MVI's near-term goal is to advance at least one malaria vaccine candidate through early-stage field trials and have the evidence to declare a candidate for product development as early as the end of 2017. This ambitious goal will be achieved by building on MVI's ongoing work to target the bottlenecks in the parasite's life cycle, where it is most vulnerable.
The parasites are at their lowest numbers—before they multiply from tens into billions—at the points in the life cycle when they are transitioning between the two necessary hosts: humans and female Anopheles mosquitoes. Further, natural immunity does not appear to be a significant factor in targeting these stages of the life cycle, so MVI will be aiming to develop vaccines that induce an unnatural immunity—something that the parasite has never had to deal with before.
Identifying new targets (antigens or proteins) for vaccine development is essential to MVI's strategy. Since malaria infection is fully curable if caught early, researchers have the advantage of using a "challenge model" to evaluate potential vaccines: healthy adult volunteers who receive a new vaccine are then exposed to drug-sensitive malaria parasites (from infected mosquitoes) under controlled laboratory conditions. If a volunteer is not protected, the infection can be treated.
This parasite "challenge" can be used to demonstrate the efficacy of a new vaccine or drug for malaria prior to advancing it into much larger and more expensive field trials. The effective use of these challenge trials, and other evaluation technologies, will enable MVI and its partners to generate the evidence needed, in an accelerated, cost-effective manner, to ensure that MVI advances only the most promising candidates to field studies. This critically reduces the potential for costly vaccine failures in late-stage development. MVI has used the challenge model to assess more than a dozen vaccine approaches since being established as a program of PATH in 1999.

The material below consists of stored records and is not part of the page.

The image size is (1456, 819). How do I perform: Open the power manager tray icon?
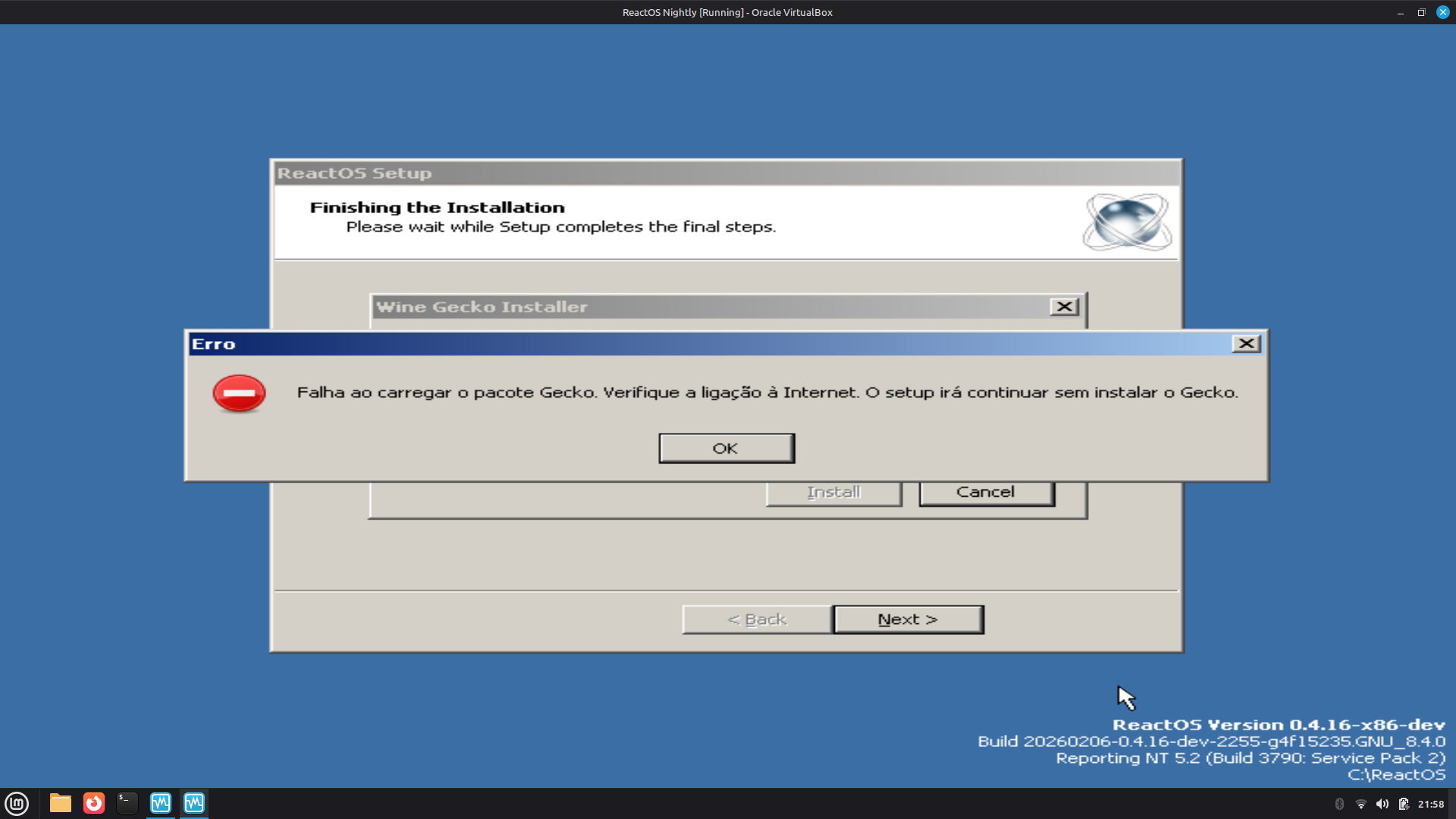1404,804
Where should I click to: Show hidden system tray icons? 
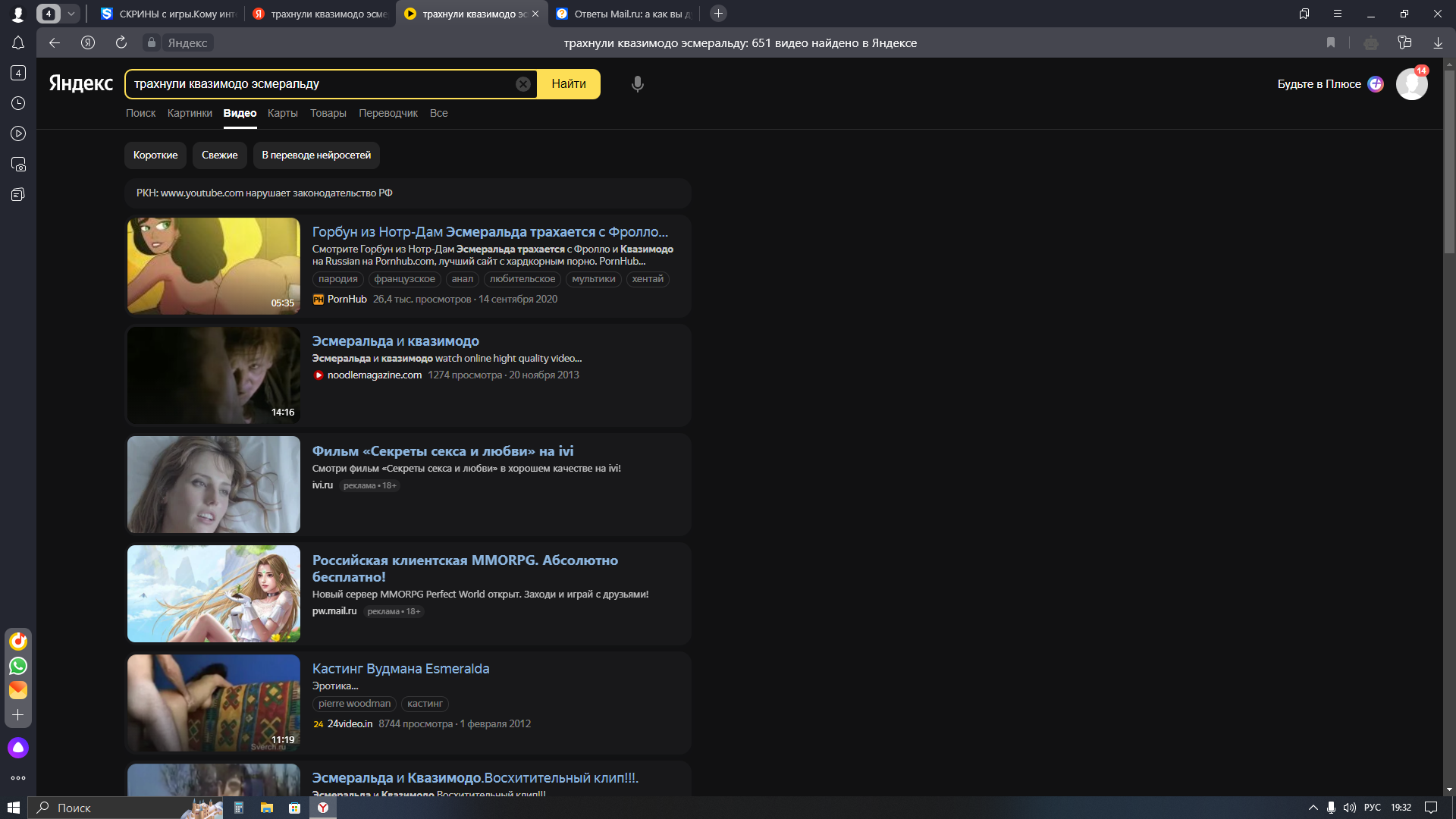1313,808
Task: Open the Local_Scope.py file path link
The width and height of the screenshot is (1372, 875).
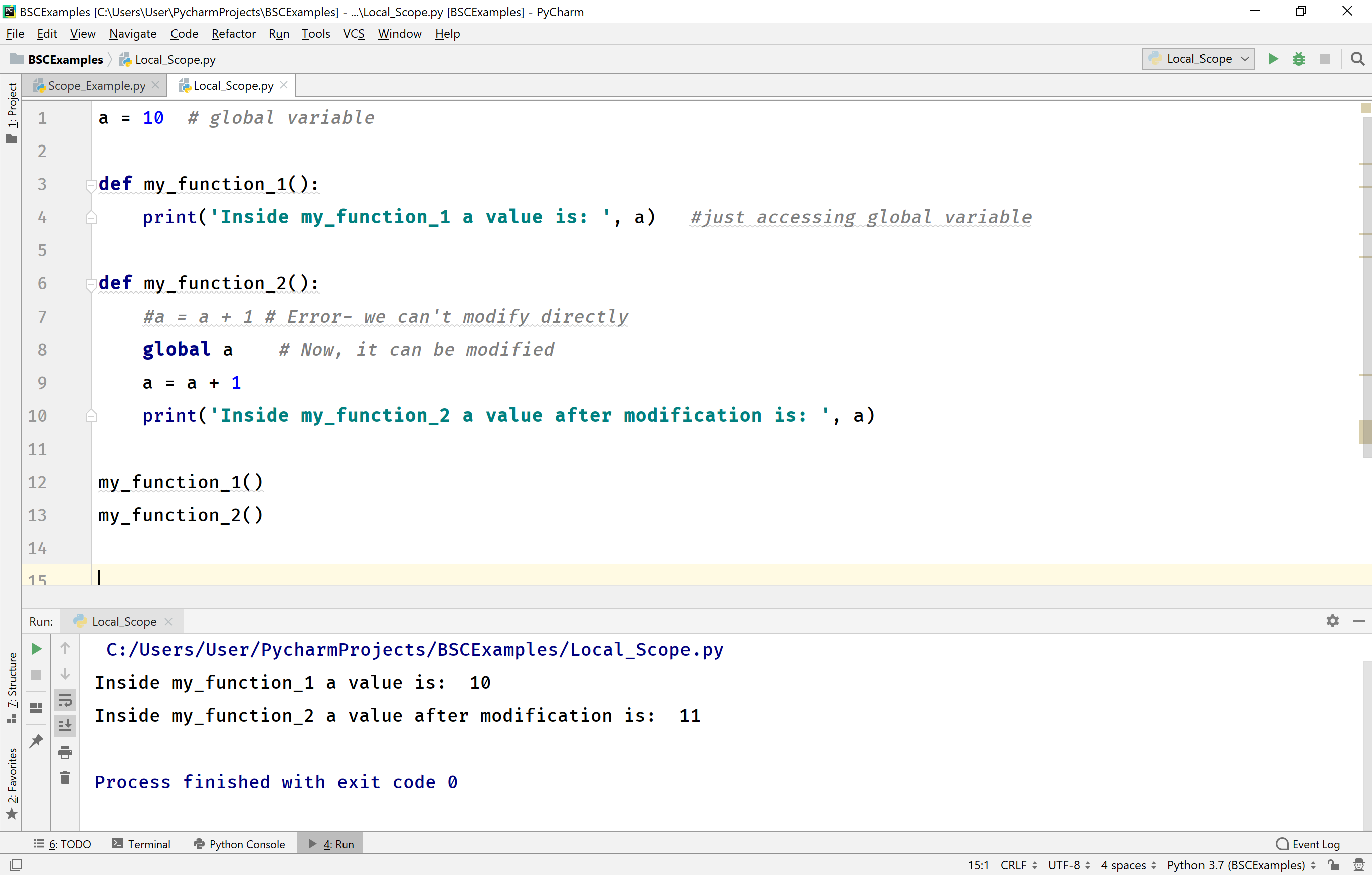Action: [x=414, y=649]
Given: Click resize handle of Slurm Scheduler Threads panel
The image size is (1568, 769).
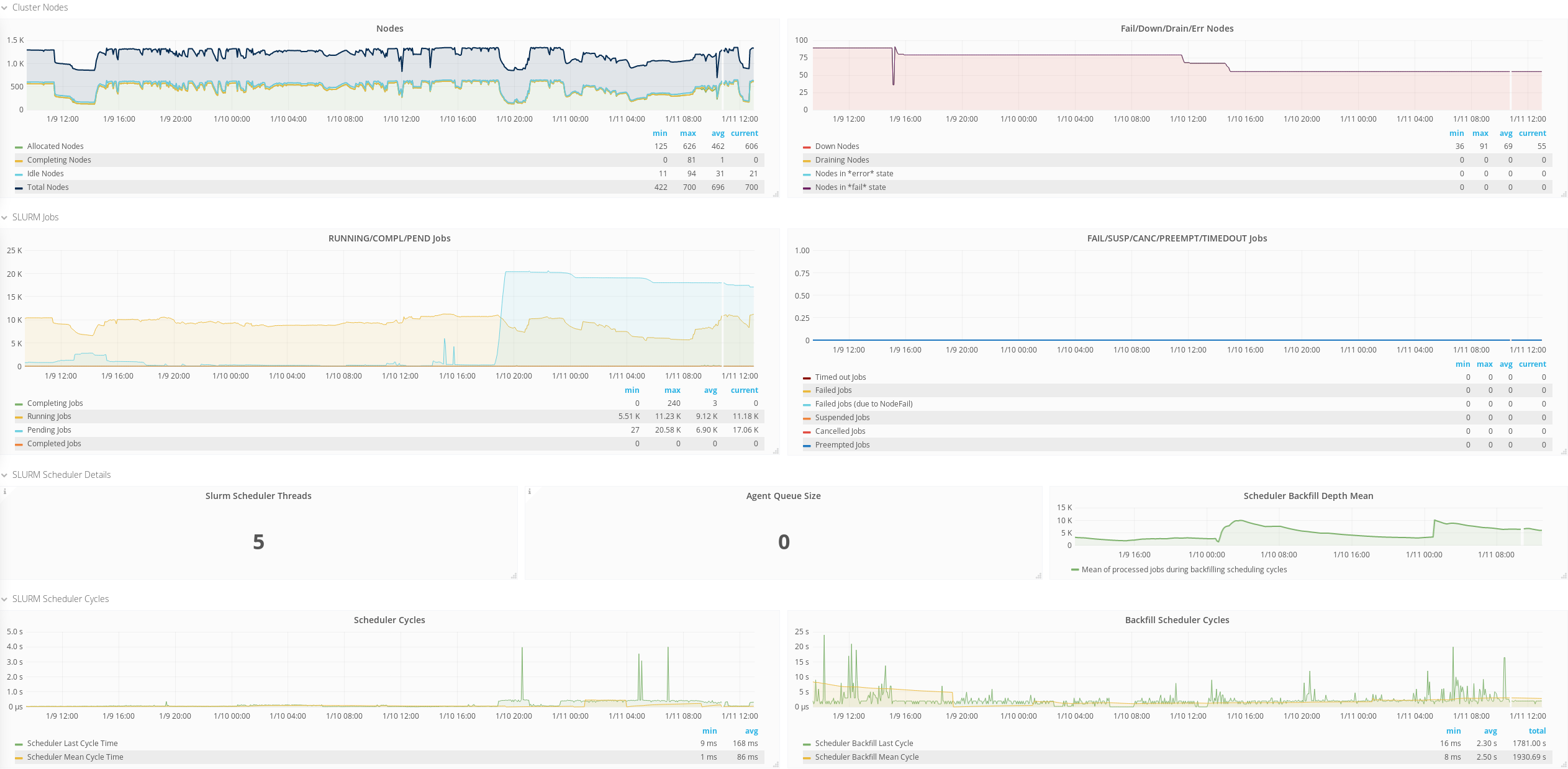Looking at the screenshot, I should point(514,576).
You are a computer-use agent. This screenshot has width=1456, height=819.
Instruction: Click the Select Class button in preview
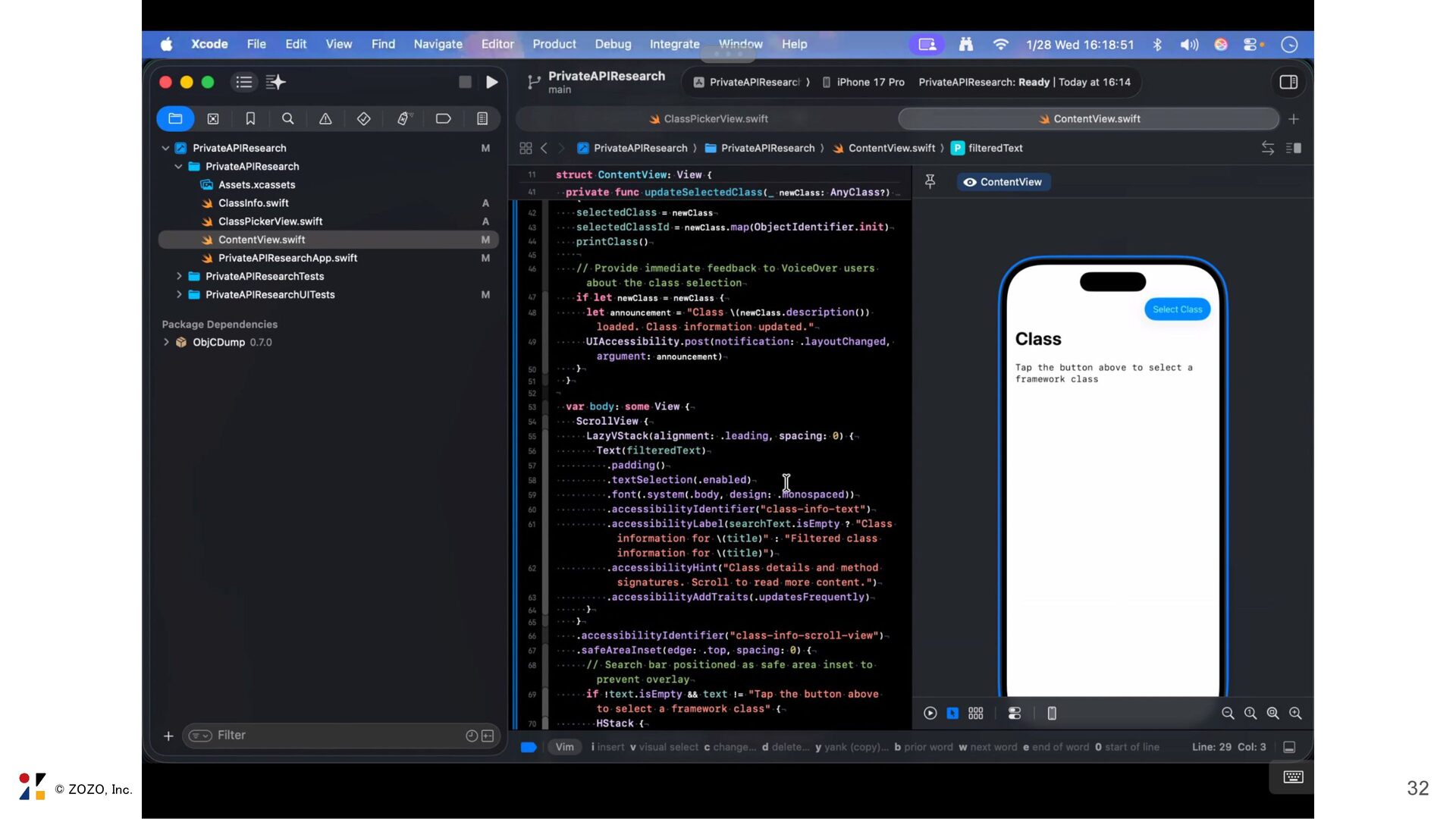1177,309
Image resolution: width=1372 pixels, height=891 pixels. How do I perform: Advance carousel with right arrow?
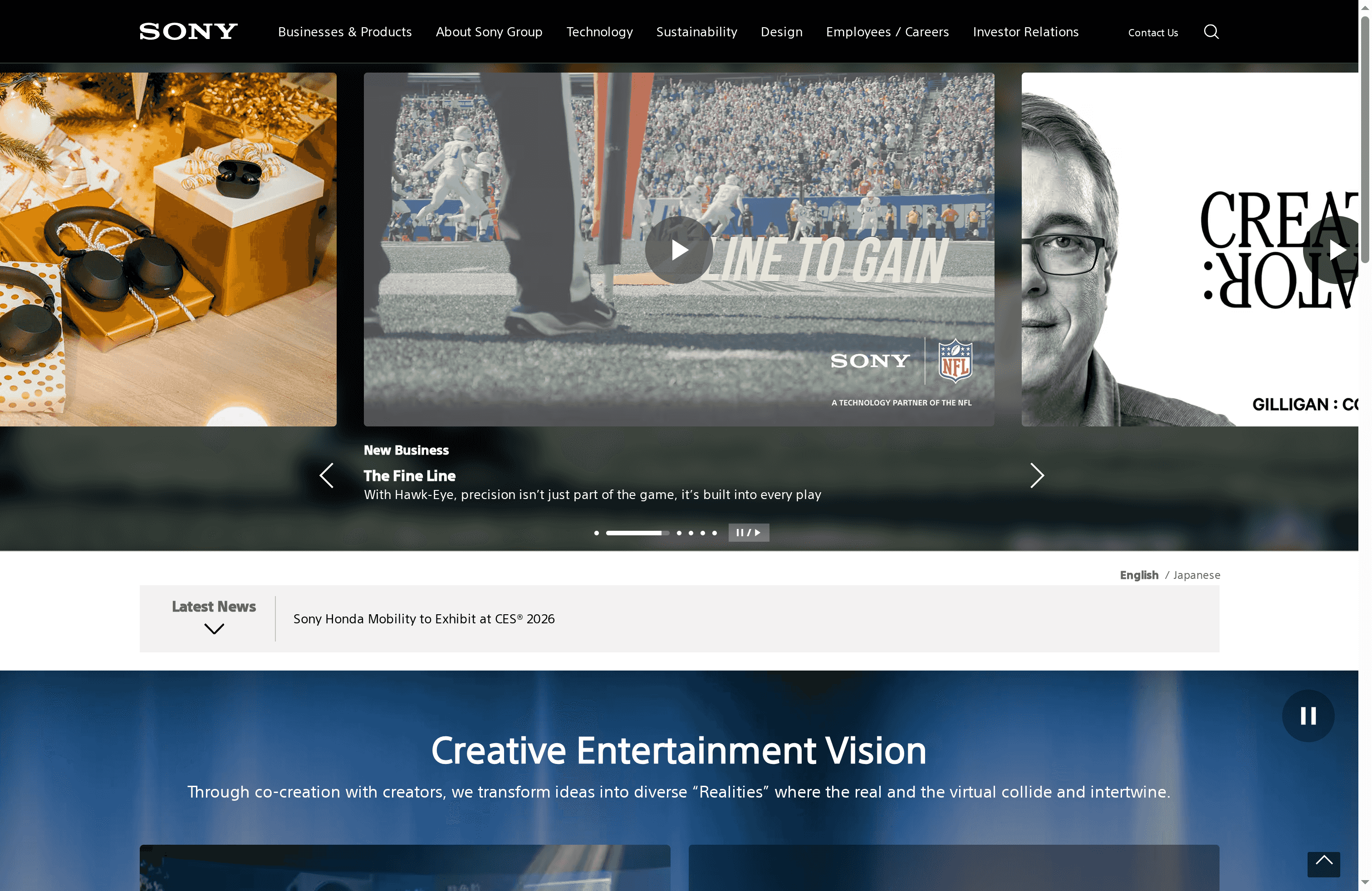pyautogui.click(x=1037, y=475)
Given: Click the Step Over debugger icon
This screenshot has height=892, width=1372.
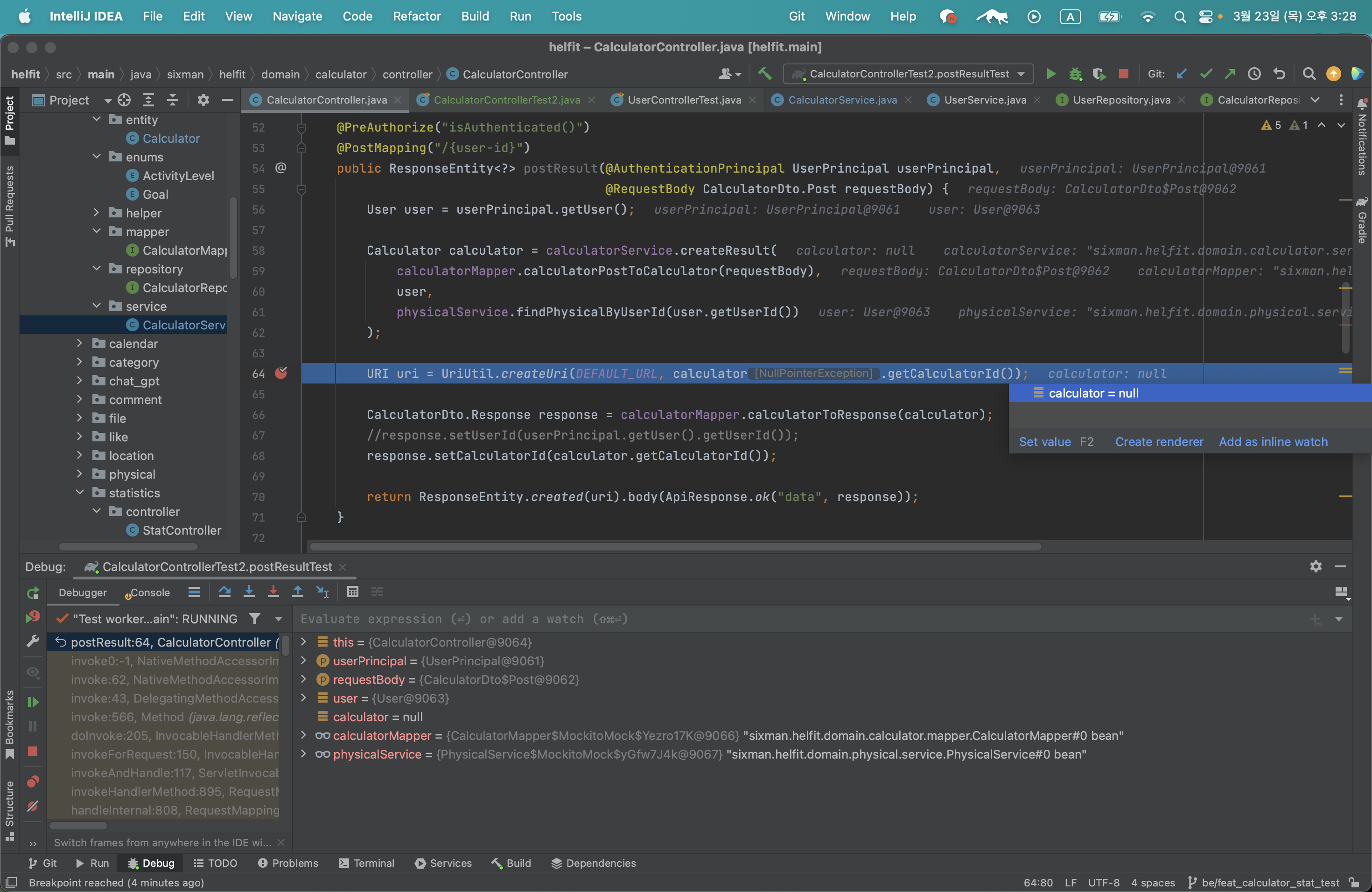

An additional approach MVI will deploy is to use monoclonal antibodies to validate, in controlled malaria challenge trials, target antigens that hold promise for preventing infection and transmission—part of a field-wide "shift to left" trend in malaria vaccine research and development (R&D) to diversify and reinvigorate the vaccine pipeline by allocating resources to earlier stage research. Normally, researchers use a prototype vaccine to induce antibodies in a person and thereby evaluate new targets, which typically leads to inconclusive outcomes relative to the true potential of the target.
"This approach should enable us to assess a greater number of new targets, generate more conclusive outcomes as to their true potential, and accelerate the subsequent design and development of associated vaccines," said Birkett, who noted MVI already has initiated work on several dozen new targets.
"As we approach implementation of this ambitious strategy, we are conscious of our role in an emerging malaria eradication ecosystem," she said. "We are not working in isolation; rather, we are thinking of how interventions such as vaccines will be implemented, together with other interventions such as drugs, even before they're developed."
In all, MVI currently is supporting more than two dozen feasibility studies and the clinical evaluation of six vaccine projects. MVI's more than 50 partners (and 70 collaboration agreements) include academic and nonprofit research groups, biotech and pharmaceutical companies and U.S. government agencies.
MVI was first established to accelerate malaria vaccine development, focused primarily on developing a vaccine for use in children in Africa—the population and the region most at risk of the deadliest form of the disease. In early 2008, MVI began focusing more attention on development of vaccines that interrupt transmission of the malaria parasite to support eradication, making its first investments in transmission-blocking vaccine approaches later that year. MVI's portfolio—one of the largest in the field—currently includes approaches that take aim at every stage of the parasite's life cycle.